Excerpted records »
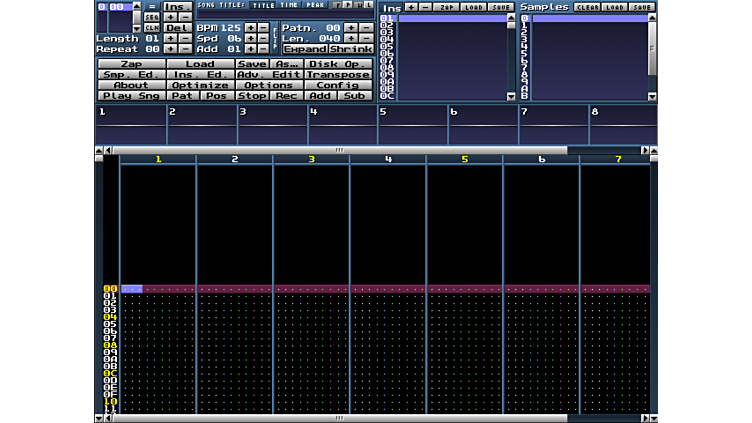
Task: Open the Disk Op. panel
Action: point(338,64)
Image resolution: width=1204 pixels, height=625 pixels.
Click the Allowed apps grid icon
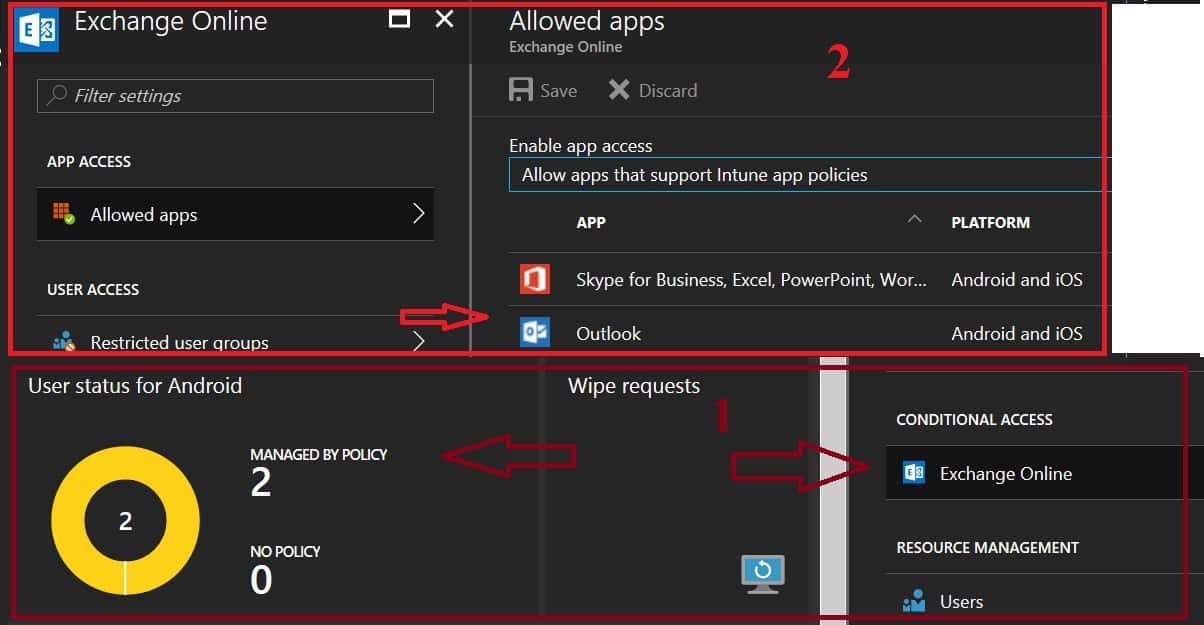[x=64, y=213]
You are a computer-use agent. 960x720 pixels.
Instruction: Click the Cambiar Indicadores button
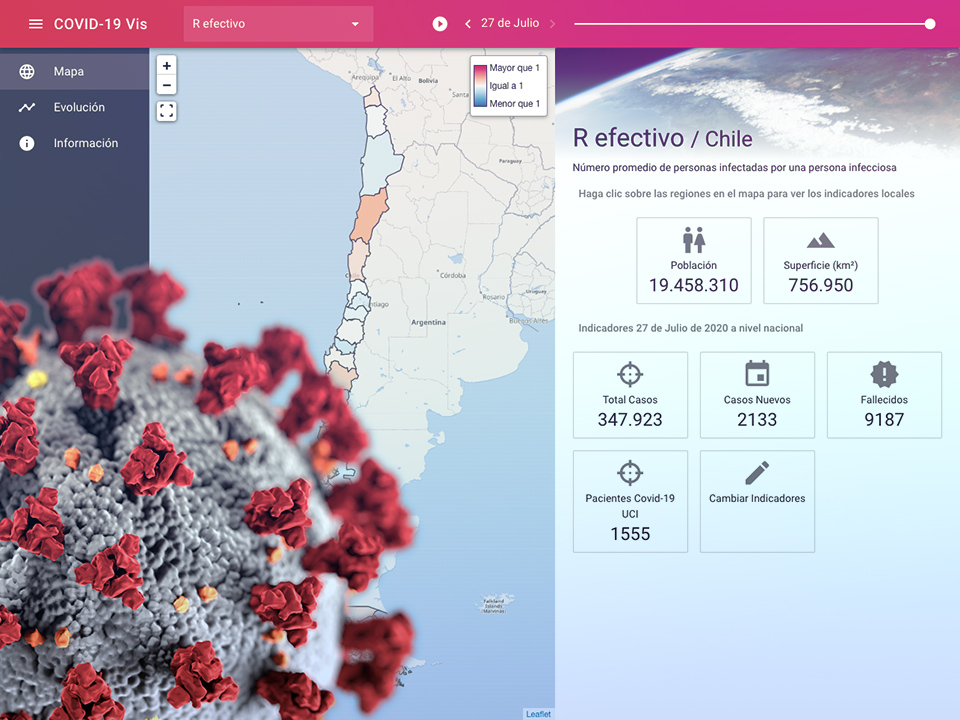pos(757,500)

==

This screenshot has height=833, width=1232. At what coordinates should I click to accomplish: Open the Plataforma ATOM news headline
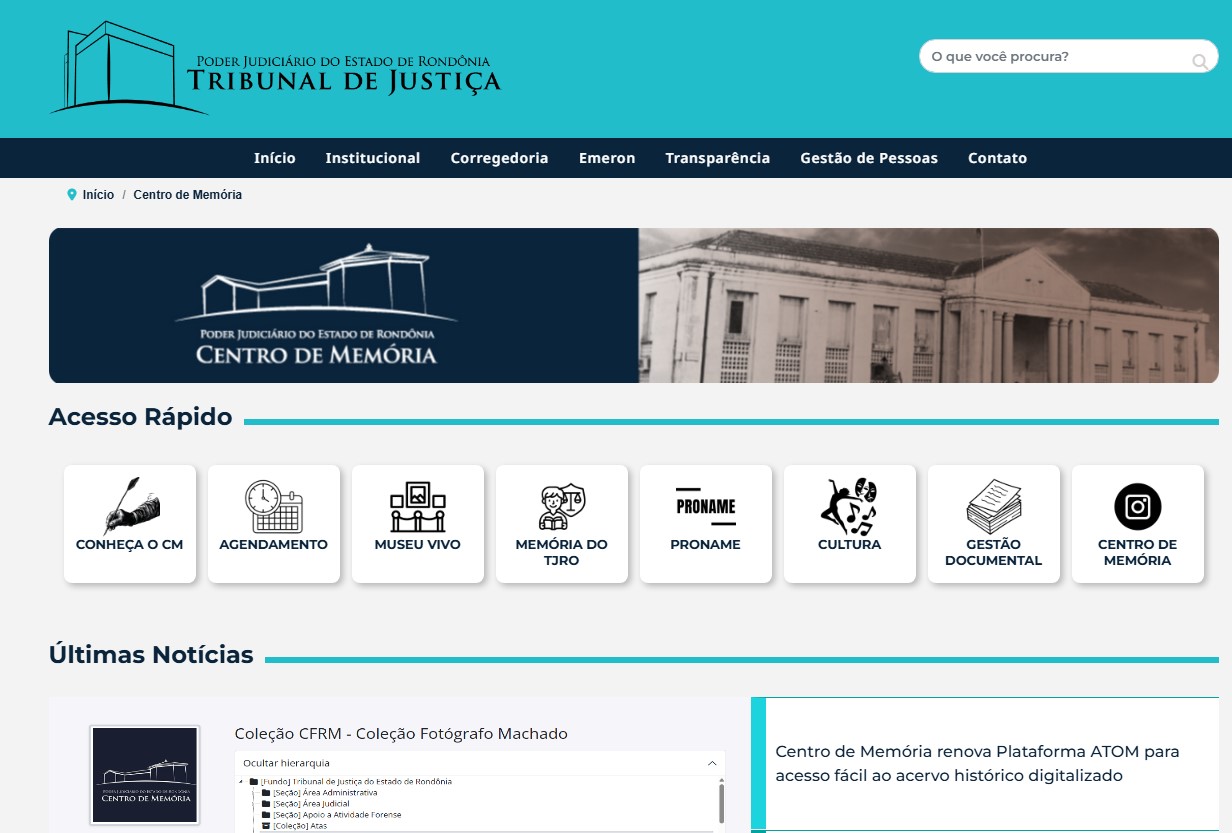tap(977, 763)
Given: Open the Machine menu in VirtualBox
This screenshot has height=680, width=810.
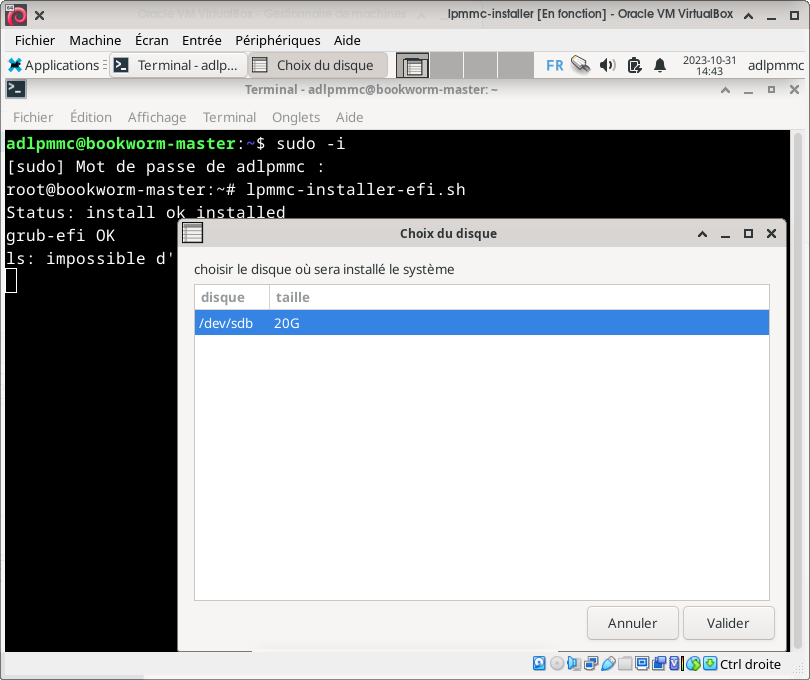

* * *

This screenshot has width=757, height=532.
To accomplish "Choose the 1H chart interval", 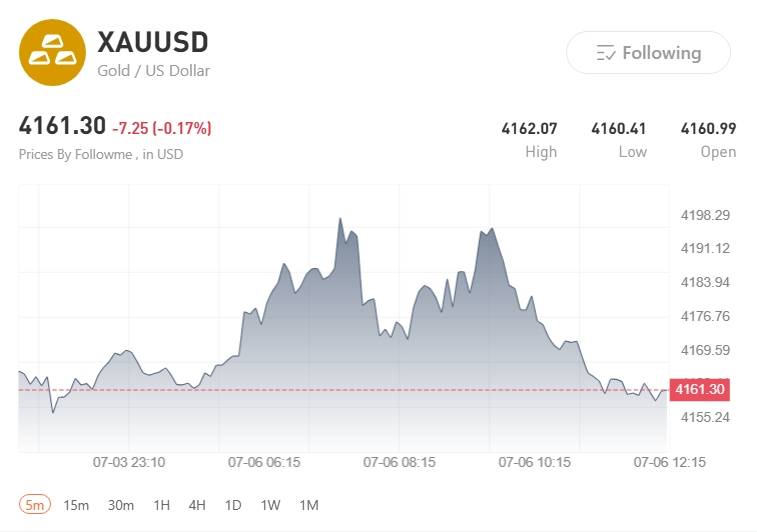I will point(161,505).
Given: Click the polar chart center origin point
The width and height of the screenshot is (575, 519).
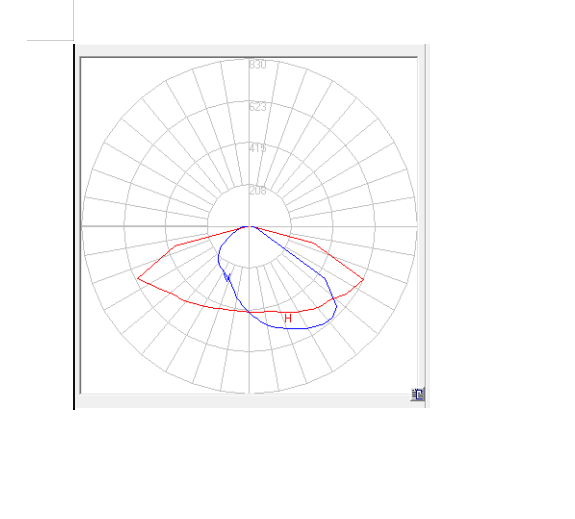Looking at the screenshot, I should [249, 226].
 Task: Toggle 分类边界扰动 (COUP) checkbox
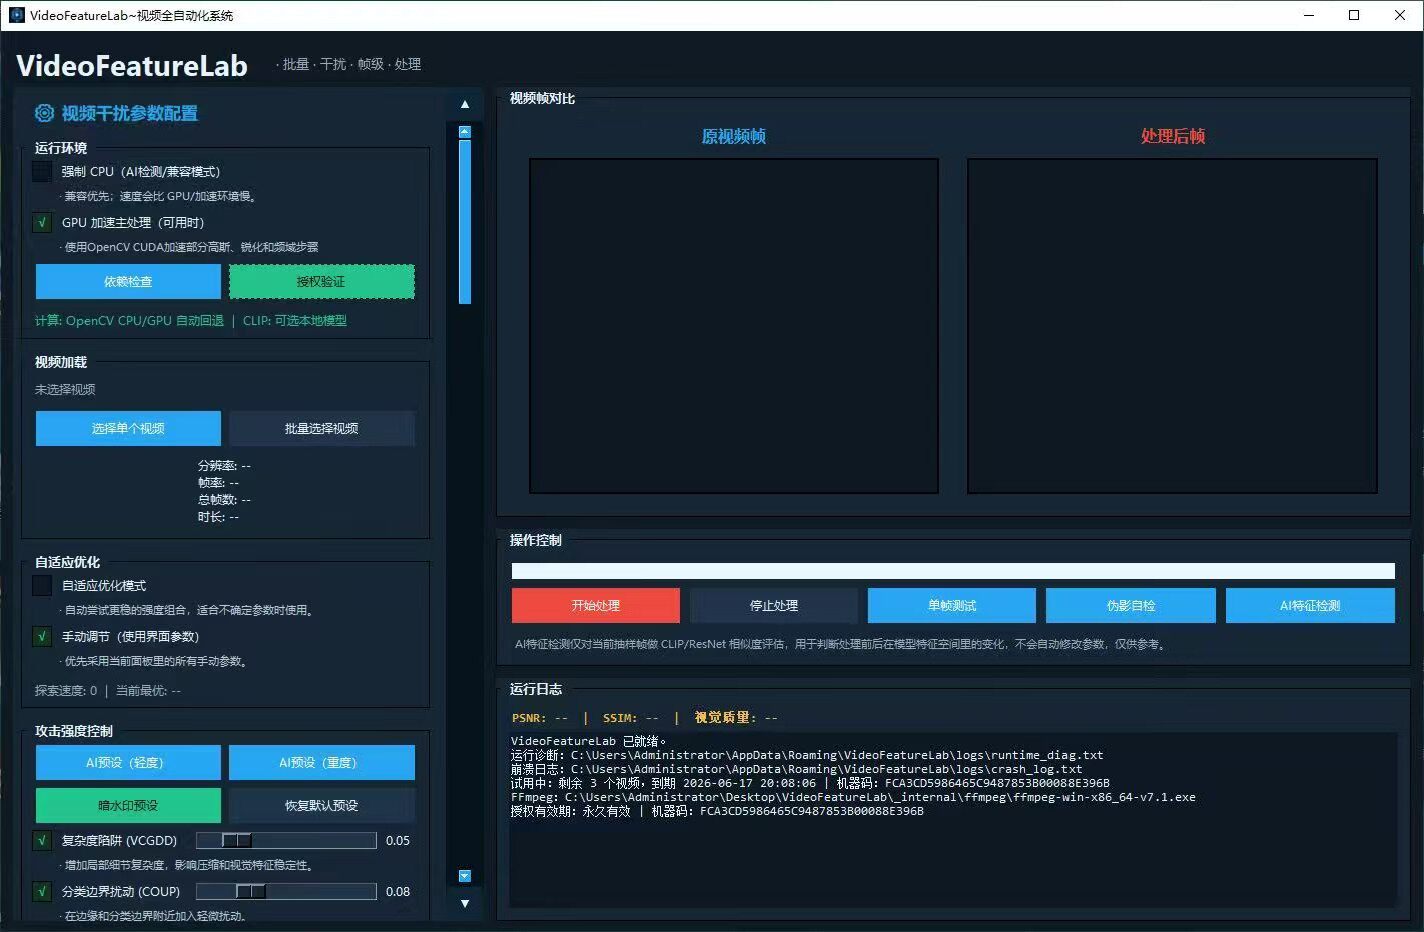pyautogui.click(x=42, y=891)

What this task involves »
Show, from the records above, every line that includes "Given".

Result »
Given: Open the Machine menu in VirtualBox
Given: Click the polar chart center origin point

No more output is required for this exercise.